Blick auf das ausgebaute Kinderheim
Der alte Schornstein der Molkerei im Garten bleibt stehen - dort nisten die Störche. Bildrechte: MDR/Conny Mauroner

Eigenständig ins Leben starten

In Großbrembach sollen die jungen Erwachsenen zur Ruhe kommen: "Wir haben bewusst diesen kleinen Ort gewählt, damit die Jugendlichen ankommen und reizarm leben können." Carolyn Sendler wird die Gruppe nicht allein begleiten. Ihr Partner Thomas Wanie ist ebenfalls mit im Boot. "Ich werde mit den Kindern auch Freizeit verbringen. Vielleicht etwas Handwerkliches tun. Dann will ich einen Obstgarten anliegen. Auch das macht ihnen vielleicht Freude."

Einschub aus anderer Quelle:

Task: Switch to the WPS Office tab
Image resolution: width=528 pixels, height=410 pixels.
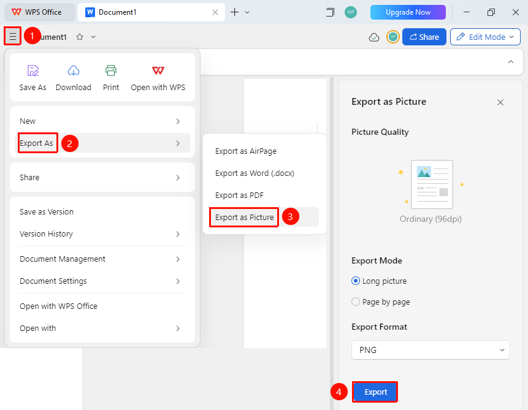Action: pos(40,12)
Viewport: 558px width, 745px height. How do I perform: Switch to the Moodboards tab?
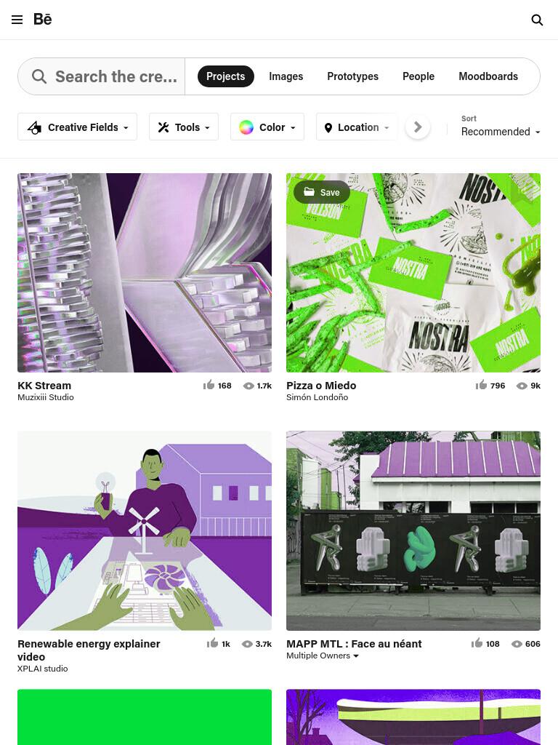(x=488, y=76)
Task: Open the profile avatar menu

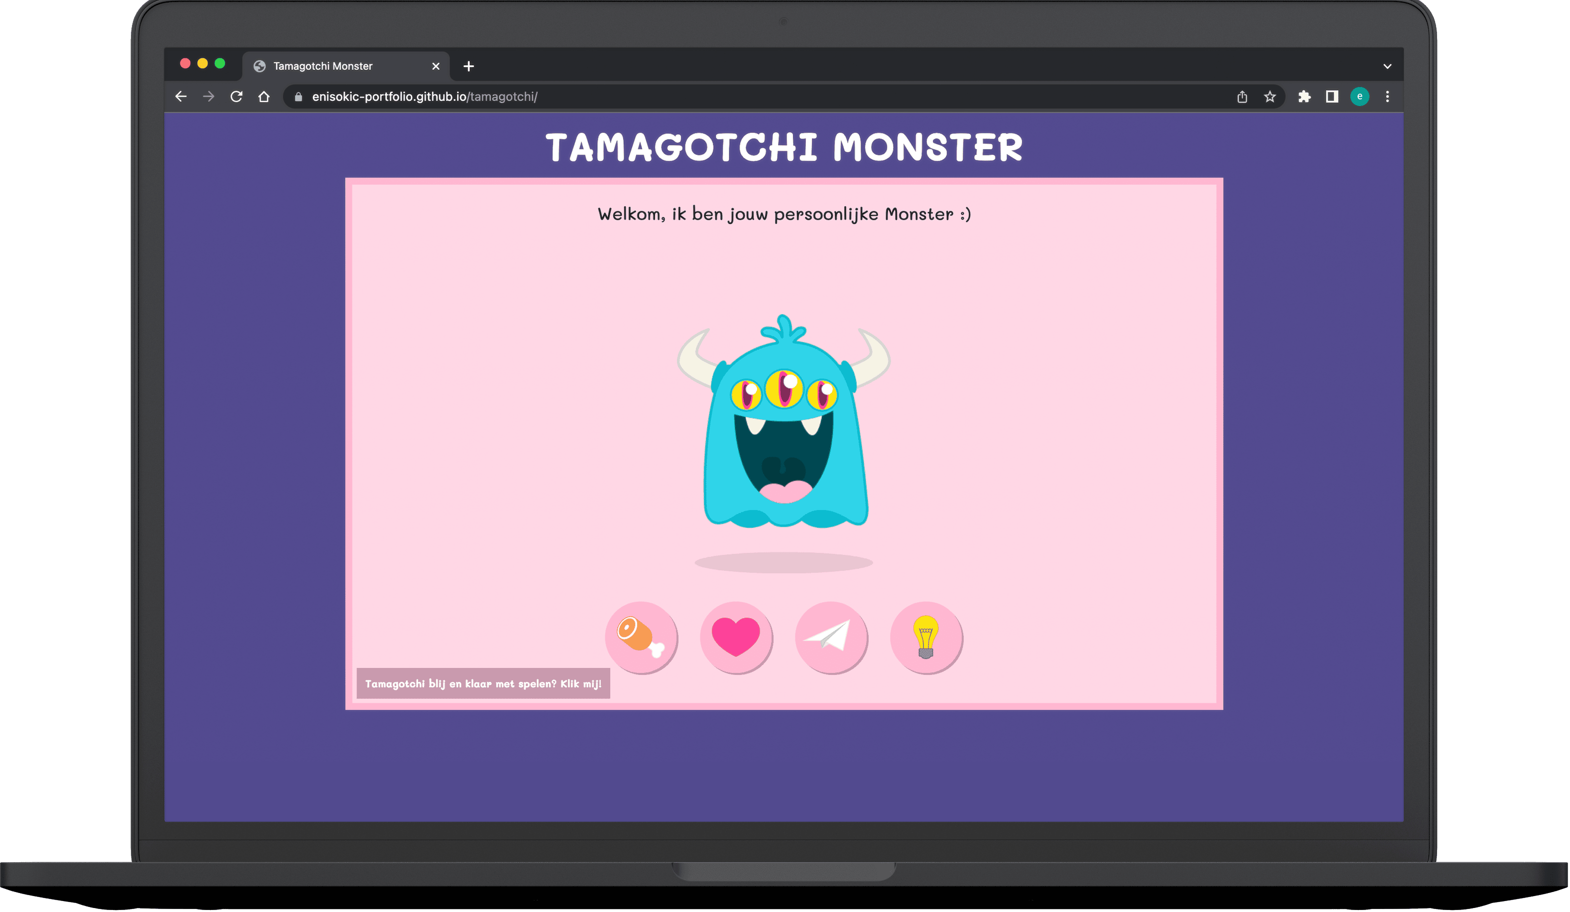Action: coord(1360,97)
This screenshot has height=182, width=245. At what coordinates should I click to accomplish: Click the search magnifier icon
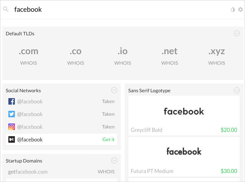[6, 9]
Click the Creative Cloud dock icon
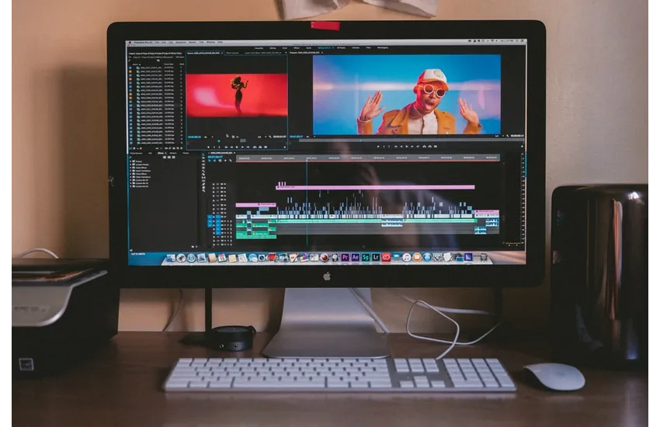This screenshot has width=660, height=427. 385,257
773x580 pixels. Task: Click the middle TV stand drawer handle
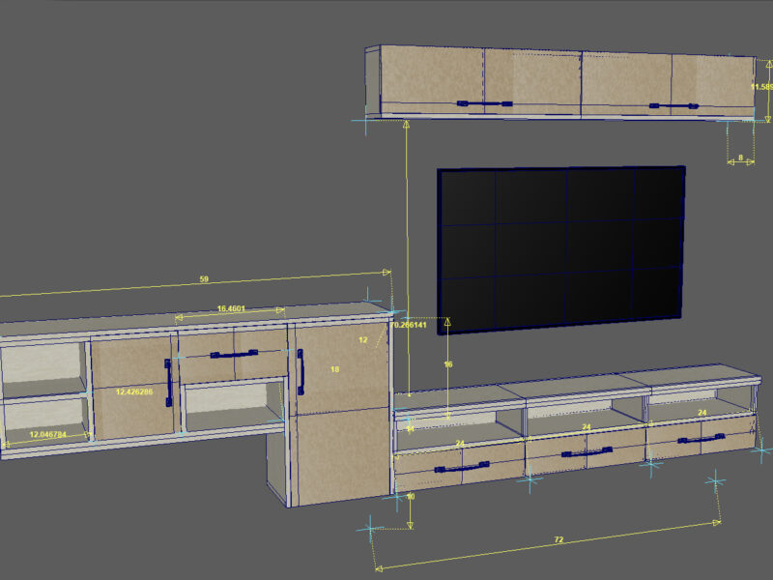tap(587, 452)
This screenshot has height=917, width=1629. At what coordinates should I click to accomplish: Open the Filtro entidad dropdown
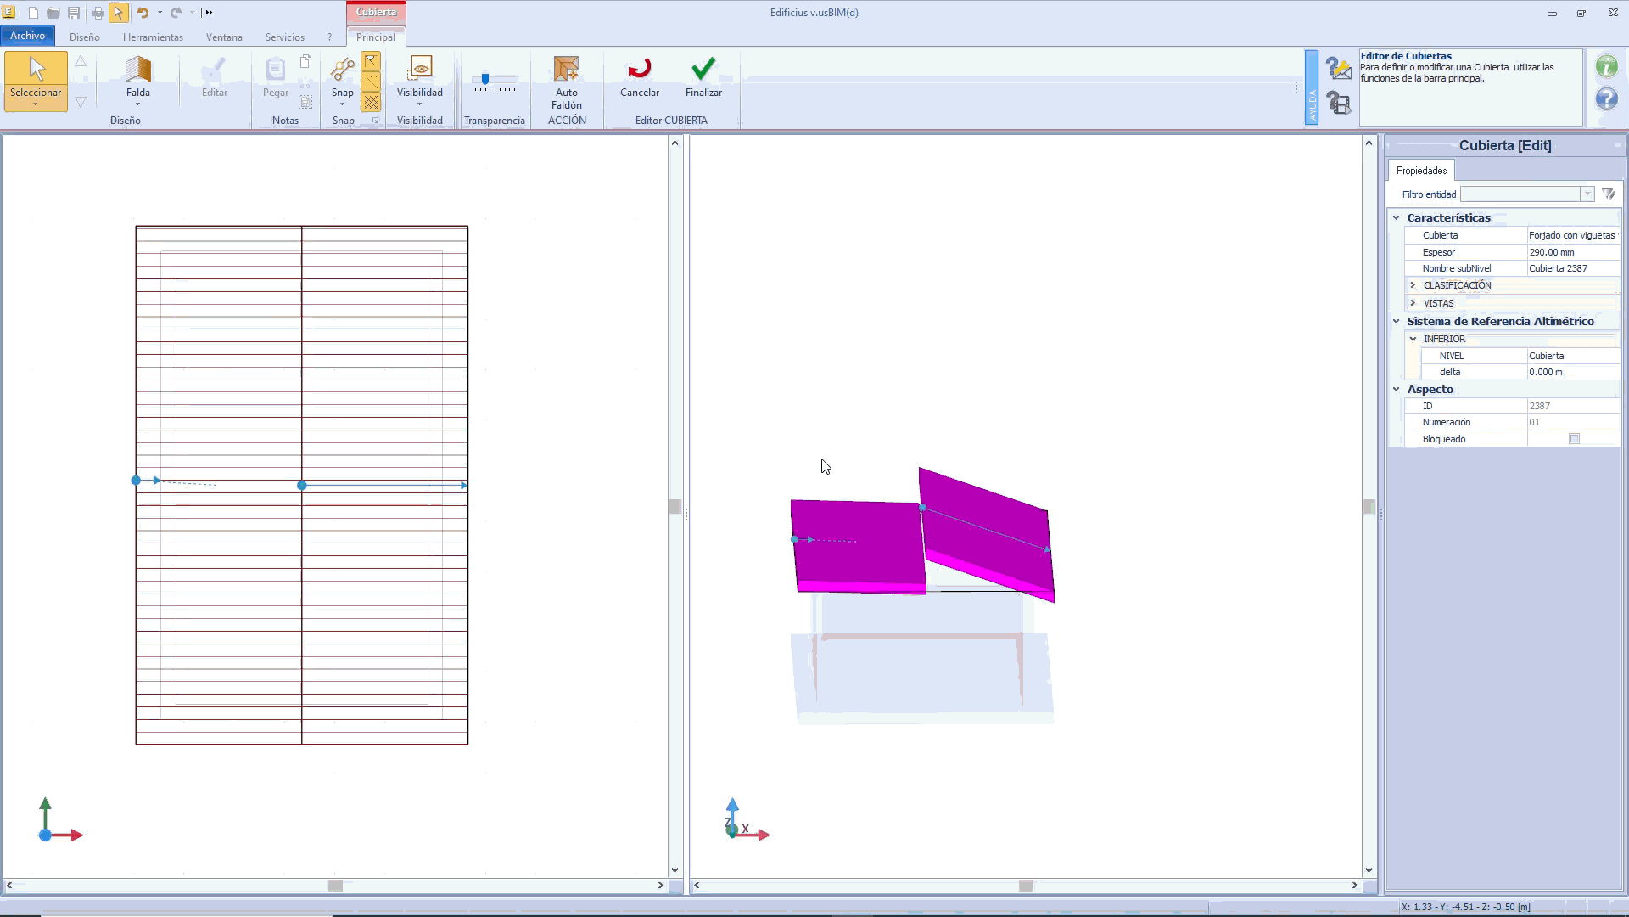click(1587, 194)
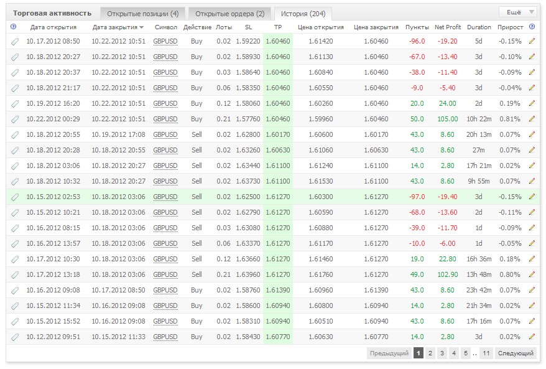Click the help icon left of Дата открытия
546x369 pixels.
coord(13,27)
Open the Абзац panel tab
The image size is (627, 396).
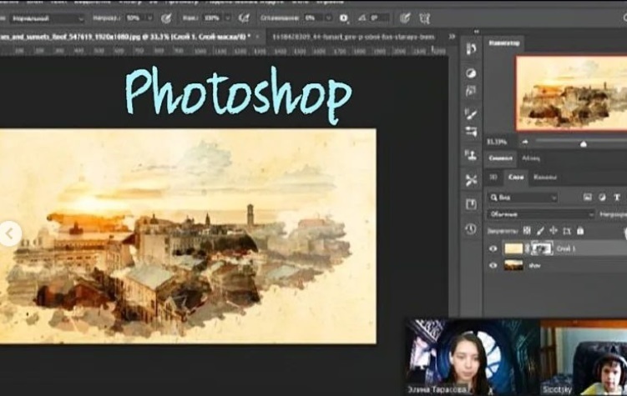[531, 158]
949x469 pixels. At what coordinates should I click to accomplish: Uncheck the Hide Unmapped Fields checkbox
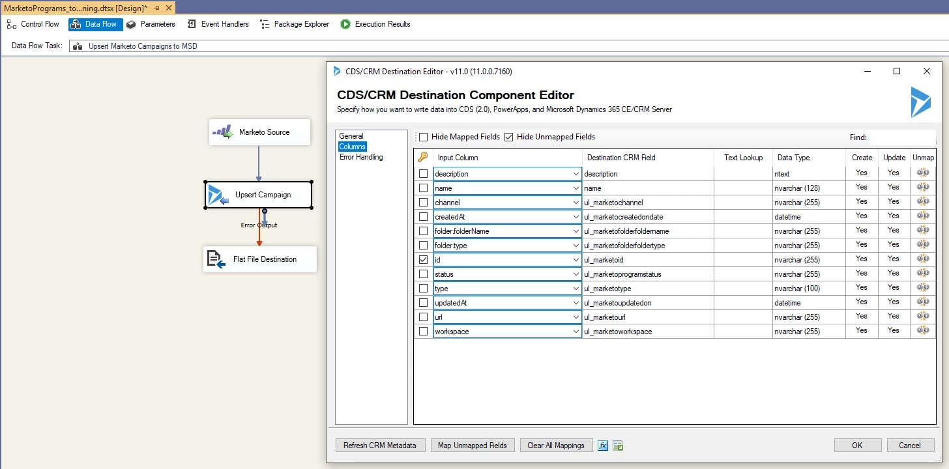[x=509, y=137]
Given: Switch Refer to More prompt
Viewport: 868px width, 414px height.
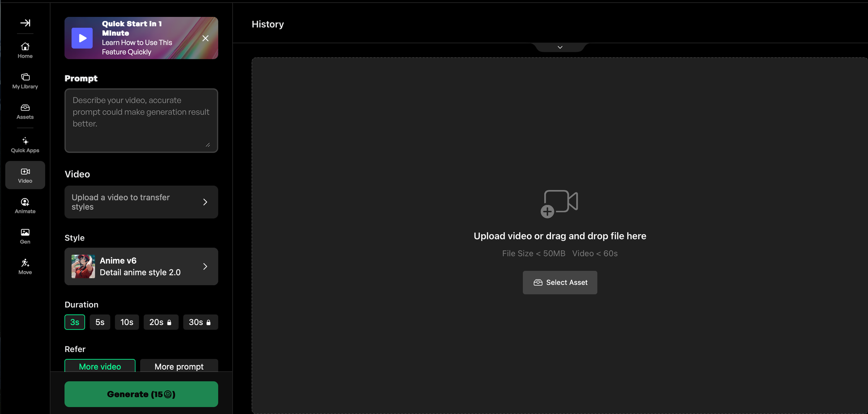Looking at the screenshot, I should coord(179,366).
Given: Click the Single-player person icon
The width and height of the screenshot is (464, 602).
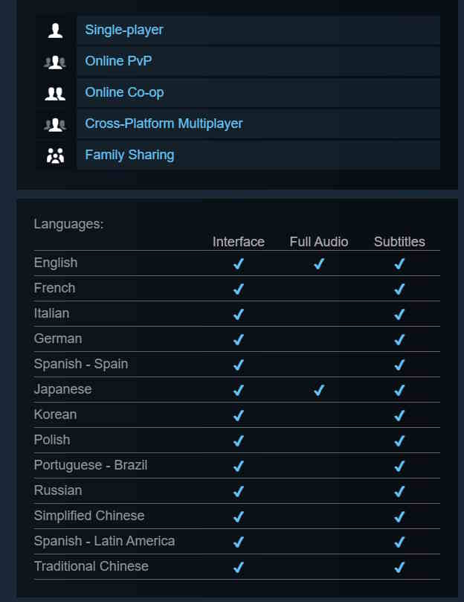Looking at the screenshot, I should [55, 31].
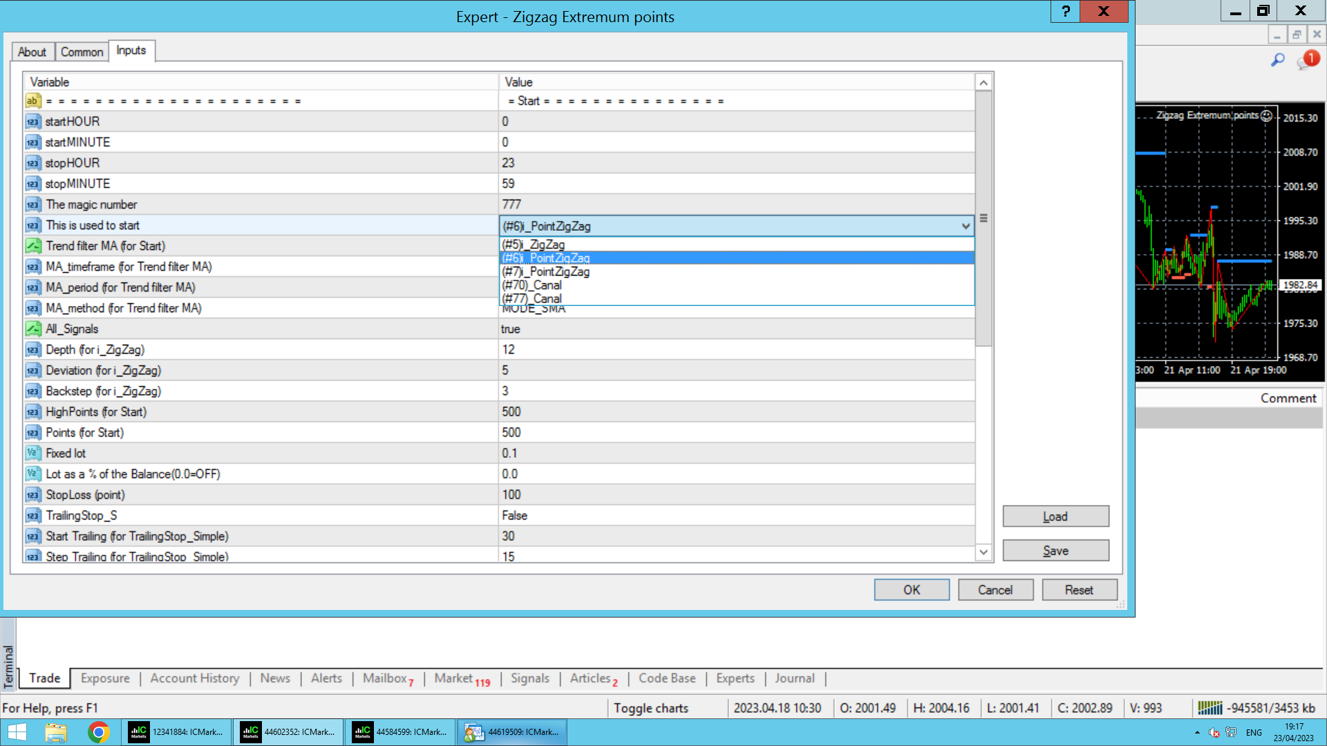Toggle the All_Signals true value
The height and width of the screenshot is (746, 1327).
511,329
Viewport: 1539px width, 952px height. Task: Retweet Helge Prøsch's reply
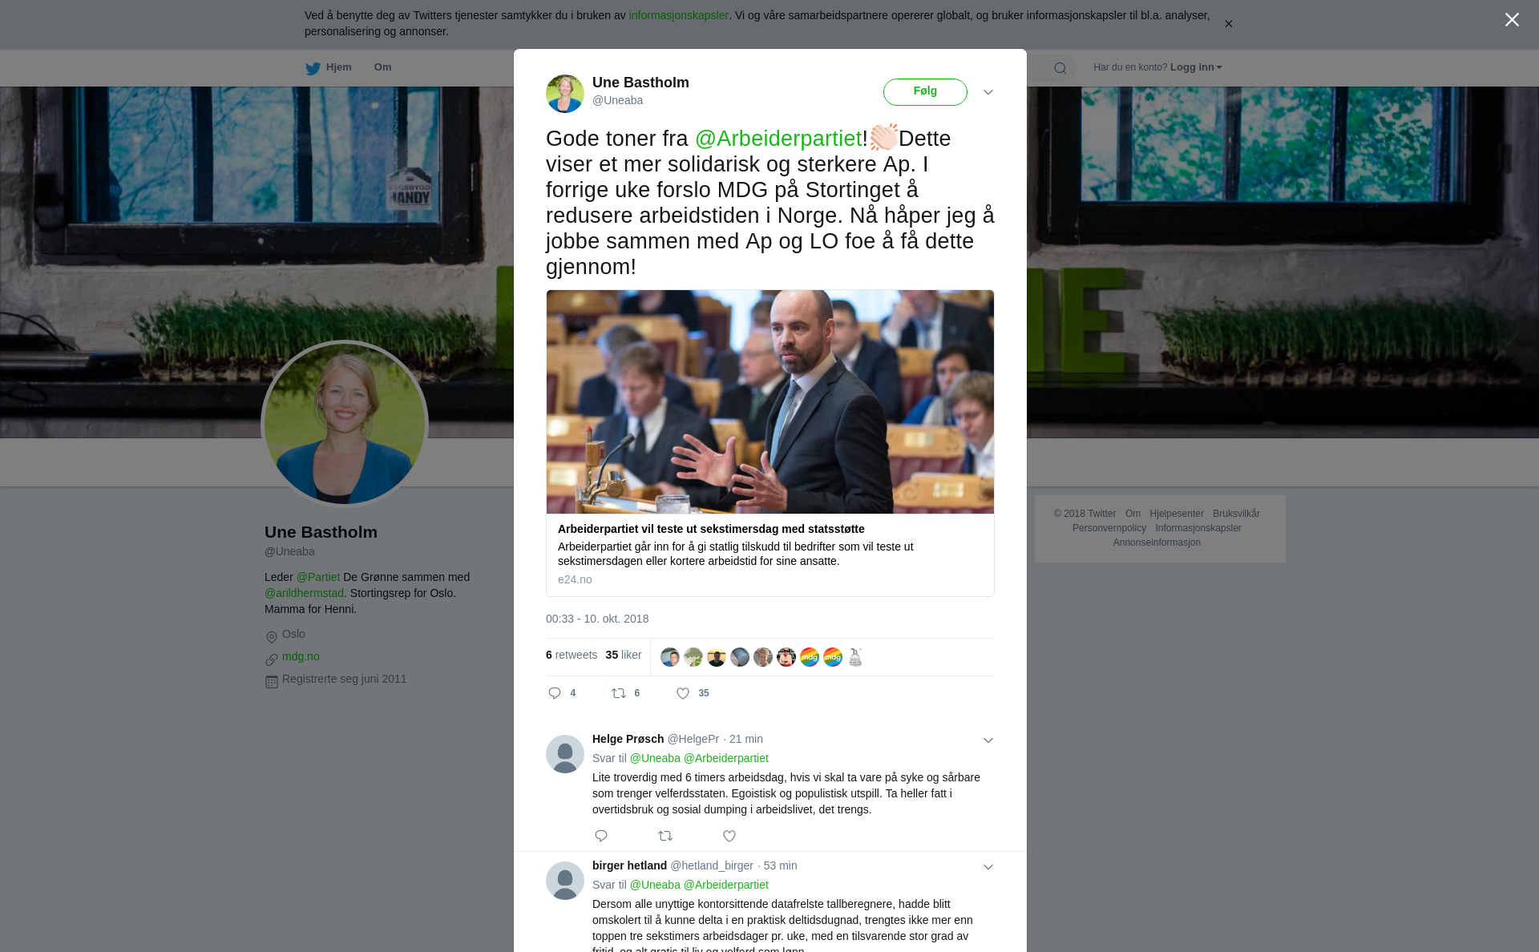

Wir können das, was in der Vergangenheit der Jugendlichen passiert ist, nicht ändern, aber wir können dazu beitragen, dass sie was Schönes auf ihrem Lebensweg mitnehmen und das ist unser Antrieb und die Motivation dahinter.

Nadine Rückert Erzieherin

Mit im Team ist auch Nadine Rückert. Die Erzieherin wird die meiste Zeit mit den Jugendlichen verbringen. "Wir werden Hausaufgaben zusammen machen, lernen und quatschen, aber auch den Alltag bestreiten. Da gehören Putzen, Kochen und auch Körperhygiene dazu." Das noch sehr kleine Team um Carolyn Sendler ist hoch motiviert.

"Wir können das, was in der Vergangenheit der Jugendlichen passiert ist, nicht ändern, aber wir können dazu beitragen, dass sie was Schönes auf ihrem Lebensweg mitnehmen und das ist unser Antrieb und die Motivation dahinter." Ihr Ziel sei es, dass die Jugendlichen einen Schulabschluss erlangen, oder aber eine Ausbildung abschließen. "Dass sie das beste Fundament haben, in ein eigenständiges Leben starten zu können."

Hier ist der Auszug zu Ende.